▶ PROBLEM TO SOLVE: Please write out exactly, and only, the lines from the first in the material below to the line containing "This screenshot has height=946, width=1030.", both included.

□ □ □ □ □

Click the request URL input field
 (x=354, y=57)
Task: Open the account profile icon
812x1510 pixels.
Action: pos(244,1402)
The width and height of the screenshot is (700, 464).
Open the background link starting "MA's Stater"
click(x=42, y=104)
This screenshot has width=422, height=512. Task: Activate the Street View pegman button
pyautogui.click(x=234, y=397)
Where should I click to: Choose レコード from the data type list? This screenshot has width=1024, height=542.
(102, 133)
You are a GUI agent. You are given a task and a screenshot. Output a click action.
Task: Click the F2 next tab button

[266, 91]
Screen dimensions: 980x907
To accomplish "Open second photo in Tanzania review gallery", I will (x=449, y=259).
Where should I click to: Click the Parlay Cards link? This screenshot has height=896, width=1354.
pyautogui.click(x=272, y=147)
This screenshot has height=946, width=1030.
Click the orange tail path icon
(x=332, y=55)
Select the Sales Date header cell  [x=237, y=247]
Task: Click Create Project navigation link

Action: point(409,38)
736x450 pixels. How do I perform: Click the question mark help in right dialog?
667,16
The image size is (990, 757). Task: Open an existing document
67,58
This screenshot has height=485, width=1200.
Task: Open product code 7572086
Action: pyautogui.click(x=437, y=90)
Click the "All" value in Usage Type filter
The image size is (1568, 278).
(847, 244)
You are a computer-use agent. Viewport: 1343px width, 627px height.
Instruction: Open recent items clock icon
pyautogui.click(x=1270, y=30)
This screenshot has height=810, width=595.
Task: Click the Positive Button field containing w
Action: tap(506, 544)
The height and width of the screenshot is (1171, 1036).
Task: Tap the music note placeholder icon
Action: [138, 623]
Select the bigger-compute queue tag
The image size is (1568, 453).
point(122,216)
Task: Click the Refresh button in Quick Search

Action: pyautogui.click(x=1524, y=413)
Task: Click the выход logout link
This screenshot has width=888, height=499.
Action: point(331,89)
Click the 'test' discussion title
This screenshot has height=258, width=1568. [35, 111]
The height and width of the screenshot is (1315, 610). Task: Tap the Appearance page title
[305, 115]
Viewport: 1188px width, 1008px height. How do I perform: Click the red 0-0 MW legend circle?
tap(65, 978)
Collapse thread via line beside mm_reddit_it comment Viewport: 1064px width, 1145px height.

□ □ □ □ □

▶ SOLUTION:
Click the request URL input field
 (x=354, y=57)
Task: Open the account profile icon
812x1510 pixels.
Action: pos(244,1402)
The width and height of the screenshot is (700, 464).
Open the background link starting "MA's Stater"
click(x=42, y=104)
This screenshot has width=422, height=512. Task: Activate the Street View pegman button
pyautogui.click(x=234, y=397)
Where should I click to: Choose レコード from the data type list? This screenshot has width=1024, height=542.
(102, 133)
You are a GUI agent. You are given a task and a screenshot. Output a click action.
Task: Click the F2 next tab button

[266, 91]
Screen dimensions: 980x907
To accomplish "Open second photo in Tanzania review gallery", I will (x=449, y=259).
Where should I click to: Click the Parlay Cards link? This screenshot has height=896, width=1354.
pyautogui.click(x=272, y=147)
This screenshot has height=946, width=1030.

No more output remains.